De leur côté, les chrétiens, de l’aveu de saint Euloge, qui fut lui-même victime de la persécution de 850[376], quand ils entendaient les crieurs musulmans appeler du haut des mosquées les fidèles à la prière, croyaient entendre la voix de l’antechrist, et se hâtaient de faire le signe de la croix.


A l’égard des impôts établis par les Sarrazins, on a vu que le gouverneur d’Espagne, Alsamah, fut le premier qui, en 720, mit de l’ordre dans les finances, et qu’il étendit successivement les mêmes mesures à l’Espagne et au Languedoc. Jusque-là, la plus grande confusion s’était fait remarquer dans l’assiette des impôts et la solde des troupes[377].

Alsamah commença par distribuer aux guerriers et aux familles musulmanes pauvres une partie des terres enlevées aux chrétiens, terres dont quelques hommes puissans s’étaient arrogés les revenus. Le reste fut laissé au fisc, et les revenus en furent déposés dans le trésor public.

Les biens distribués aux vainqueurs furent taxés au dixième du produit; ceux qui furent laissés aux chrétiens payèrent le cinquième, c’est-à-dire le double[378]. Dans les commencemens, pour attirer les chrétiens, il fut décidé que ceux qui se soumettraient volontairement seraient traités comme les musulmans eux-mêmes; mais cette faveur ne fut pas maintenue.
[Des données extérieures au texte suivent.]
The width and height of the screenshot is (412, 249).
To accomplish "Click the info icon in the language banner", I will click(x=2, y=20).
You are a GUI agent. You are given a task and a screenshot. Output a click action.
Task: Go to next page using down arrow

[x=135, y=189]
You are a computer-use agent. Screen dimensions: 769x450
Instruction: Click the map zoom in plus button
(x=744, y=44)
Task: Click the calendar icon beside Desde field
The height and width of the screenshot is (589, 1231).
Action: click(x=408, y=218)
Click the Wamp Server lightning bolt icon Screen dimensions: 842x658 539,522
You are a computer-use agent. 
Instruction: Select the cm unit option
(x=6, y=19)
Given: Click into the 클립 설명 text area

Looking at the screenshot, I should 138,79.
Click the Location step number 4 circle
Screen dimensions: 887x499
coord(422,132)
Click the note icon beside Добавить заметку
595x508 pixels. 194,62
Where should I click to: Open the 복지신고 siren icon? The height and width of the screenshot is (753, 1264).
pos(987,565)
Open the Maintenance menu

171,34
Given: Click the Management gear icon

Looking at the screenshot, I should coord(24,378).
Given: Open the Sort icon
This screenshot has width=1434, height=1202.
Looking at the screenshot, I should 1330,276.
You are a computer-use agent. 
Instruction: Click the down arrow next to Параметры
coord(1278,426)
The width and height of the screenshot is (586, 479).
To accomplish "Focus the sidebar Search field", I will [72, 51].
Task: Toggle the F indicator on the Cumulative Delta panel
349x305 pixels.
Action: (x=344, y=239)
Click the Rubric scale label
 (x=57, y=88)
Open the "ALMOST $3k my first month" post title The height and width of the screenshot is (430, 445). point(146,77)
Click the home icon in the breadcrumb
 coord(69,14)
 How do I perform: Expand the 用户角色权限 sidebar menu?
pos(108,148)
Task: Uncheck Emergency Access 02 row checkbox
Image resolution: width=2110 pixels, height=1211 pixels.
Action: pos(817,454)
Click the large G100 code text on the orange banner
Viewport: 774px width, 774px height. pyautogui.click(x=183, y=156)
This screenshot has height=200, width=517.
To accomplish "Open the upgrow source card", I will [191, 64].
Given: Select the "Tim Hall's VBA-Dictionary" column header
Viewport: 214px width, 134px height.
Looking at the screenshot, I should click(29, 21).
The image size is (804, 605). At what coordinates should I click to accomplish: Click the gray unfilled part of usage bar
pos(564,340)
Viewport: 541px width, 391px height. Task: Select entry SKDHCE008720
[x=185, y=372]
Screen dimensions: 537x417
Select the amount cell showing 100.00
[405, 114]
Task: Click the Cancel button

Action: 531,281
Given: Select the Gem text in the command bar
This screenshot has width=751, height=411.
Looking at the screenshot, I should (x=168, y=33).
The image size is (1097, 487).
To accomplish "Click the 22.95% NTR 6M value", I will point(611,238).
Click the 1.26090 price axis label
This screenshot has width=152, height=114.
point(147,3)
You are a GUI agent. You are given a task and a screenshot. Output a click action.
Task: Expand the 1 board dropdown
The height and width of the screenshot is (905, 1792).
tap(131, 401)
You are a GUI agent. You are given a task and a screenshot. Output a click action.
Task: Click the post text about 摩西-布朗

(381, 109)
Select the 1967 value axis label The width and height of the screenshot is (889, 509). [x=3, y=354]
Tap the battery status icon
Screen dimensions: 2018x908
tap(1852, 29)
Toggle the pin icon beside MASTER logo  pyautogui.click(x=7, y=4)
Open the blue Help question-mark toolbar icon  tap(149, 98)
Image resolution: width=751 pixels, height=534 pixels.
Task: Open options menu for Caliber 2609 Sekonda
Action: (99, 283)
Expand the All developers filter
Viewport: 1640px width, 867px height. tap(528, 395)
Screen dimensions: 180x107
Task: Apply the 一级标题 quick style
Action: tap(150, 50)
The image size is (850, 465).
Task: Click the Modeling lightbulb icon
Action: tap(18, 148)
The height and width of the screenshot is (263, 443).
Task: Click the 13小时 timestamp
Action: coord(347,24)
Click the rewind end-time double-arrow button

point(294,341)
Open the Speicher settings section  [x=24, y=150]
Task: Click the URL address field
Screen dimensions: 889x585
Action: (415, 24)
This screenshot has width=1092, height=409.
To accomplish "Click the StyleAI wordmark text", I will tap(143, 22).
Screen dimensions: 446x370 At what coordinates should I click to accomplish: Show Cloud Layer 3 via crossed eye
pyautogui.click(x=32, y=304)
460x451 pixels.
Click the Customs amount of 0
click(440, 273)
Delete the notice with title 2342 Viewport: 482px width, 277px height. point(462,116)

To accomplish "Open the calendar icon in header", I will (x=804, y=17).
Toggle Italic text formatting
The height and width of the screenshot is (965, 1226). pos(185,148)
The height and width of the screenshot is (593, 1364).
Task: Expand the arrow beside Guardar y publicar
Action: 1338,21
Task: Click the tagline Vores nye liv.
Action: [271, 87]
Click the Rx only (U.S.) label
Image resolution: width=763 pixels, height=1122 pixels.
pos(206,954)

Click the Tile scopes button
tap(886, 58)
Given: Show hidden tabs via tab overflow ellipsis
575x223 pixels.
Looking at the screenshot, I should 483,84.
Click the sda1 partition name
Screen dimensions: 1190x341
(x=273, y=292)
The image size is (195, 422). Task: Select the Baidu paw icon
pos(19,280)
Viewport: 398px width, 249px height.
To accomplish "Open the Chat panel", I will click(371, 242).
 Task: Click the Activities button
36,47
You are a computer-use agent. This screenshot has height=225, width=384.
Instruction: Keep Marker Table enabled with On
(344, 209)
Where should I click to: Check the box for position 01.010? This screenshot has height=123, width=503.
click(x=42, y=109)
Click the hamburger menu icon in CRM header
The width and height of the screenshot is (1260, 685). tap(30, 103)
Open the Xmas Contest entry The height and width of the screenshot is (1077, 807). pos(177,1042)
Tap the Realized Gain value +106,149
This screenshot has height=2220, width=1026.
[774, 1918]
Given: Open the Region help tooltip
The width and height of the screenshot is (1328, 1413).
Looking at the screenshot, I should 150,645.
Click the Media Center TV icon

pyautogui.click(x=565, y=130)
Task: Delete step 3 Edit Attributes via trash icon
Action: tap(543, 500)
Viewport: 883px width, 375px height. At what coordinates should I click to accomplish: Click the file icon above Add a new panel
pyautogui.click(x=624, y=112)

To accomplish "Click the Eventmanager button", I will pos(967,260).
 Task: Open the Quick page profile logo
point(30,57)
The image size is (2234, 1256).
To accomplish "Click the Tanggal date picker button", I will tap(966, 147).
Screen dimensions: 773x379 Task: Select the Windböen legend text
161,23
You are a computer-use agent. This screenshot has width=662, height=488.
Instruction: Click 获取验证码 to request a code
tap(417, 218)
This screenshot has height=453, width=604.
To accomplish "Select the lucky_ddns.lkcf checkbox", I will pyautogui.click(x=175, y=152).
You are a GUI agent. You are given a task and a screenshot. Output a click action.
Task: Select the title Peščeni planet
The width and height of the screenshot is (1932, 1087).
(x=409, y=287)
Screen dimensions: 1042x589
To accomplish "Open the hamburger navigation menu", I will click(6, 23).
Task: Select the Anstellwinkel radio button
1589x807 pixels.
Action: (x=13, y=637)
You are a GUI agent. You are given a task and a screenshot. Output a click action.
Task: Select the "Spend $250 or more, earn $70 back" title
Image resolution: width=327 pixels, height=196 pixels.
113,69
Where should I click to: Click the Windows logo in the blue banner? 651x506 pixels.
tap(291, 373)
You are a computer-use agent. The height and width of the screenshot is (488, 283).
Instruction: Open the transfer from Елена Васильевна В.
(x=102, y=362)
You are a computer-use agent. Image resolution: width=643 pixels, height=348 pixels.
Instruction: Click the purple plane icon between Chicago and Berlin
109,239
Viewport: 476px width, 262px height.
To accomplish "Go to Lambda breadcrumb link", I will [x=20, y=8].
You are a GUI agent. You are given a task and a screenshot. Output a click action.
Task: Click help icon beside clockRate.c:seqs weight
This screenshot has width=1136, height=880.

Indépendamment de ce tribut de vingt pour cent, qui devait être fort lourd, si on en juge par la nature de certains terrains, les chrétiens avaient à acquitter une espèce de capitation ou d’imposition personnelle, qui variait suivant la fortune des individus. Cette imposition n’atteignait que les chrétiens mâles parvenus à l’âge adulte, qui pouvaient vivre soit du revenu de leurs biens, soit du travail de leurs mains; elle portait le nom de djizyé, ou compensation, et était regardée par les musulmans comme un dédommagement de la faveur qu’ils avaient faite aux chrétiens, en leur laissant la vie et l’exercice de leur religion. Tout chrétien qui embrassait l’islamisme était par cela même affranchi de cette charge[379].

Enfin, les chrétiens payaient un droit pour les marchandises et les biens meubles. Ce droit, qui était pour les musulmans de deux et demi pour cent, a varié pour les chrétiens suivant les tems et les lieux. Il était, à cette époque, pour ces derniers, de cinq pour cent. Ce droit était appelé ordinairement zekat, c’est-à-dire purification, et était censé rendre licite l’usage des biens eux-mêmes. En effet, les musulmans, témoins chaque jour des excès du despotisme, sont persuadés que le bien mal acquis ne porte pas bonheur; et ils croient se mettre en garde contre les chances auxquelles nous sommes continuellement sujets, en sacrifiant une partie de leurs richesses. Le zekat payé par les musulmans est regardé comme un sacrifice volontaire, et doit être abandonné aux pauvres. Quant à celui qui était acquitté par les chrétiens, il était employé en partie à secourir les pauvres et à racheter les captifs[380].


On sera peut-être curieux de savoir de quelle manière les auteurs arabes désignent les peuples chrétiens avec lesquels leur nation a été si long-tems en rapport, soit de guerre, soit d’amitié. Les chrétiens soumis à la domination musulmane sont appelés moahid[381], ou confédérés, et ahl-aldzimmet[382], ou protégés. En effet, du moment que les chrétiens obtenaient la vie et l’exercice de leur religion, et qu’ils se soumettaient à payer tribut, il y avait obligation réciproque entre les deux parties, et promesse de la part des vainqueurs de protéger les vaincus. Les Arabes donnent encore aux chrétiens, surtout à ceux qui ne reconnaissaient pas leur autorité, les titres de eledj[383], ou professant une autre religion; adjemy[384], ou appartenant à une autre race. Ils les nomment aussi moschrik[385], ou polythéistes; en effet, les musulmans sont persuadés que les chrétiens, en admettant un Dieu en trois personnes, admettent trois Dieux différens[386].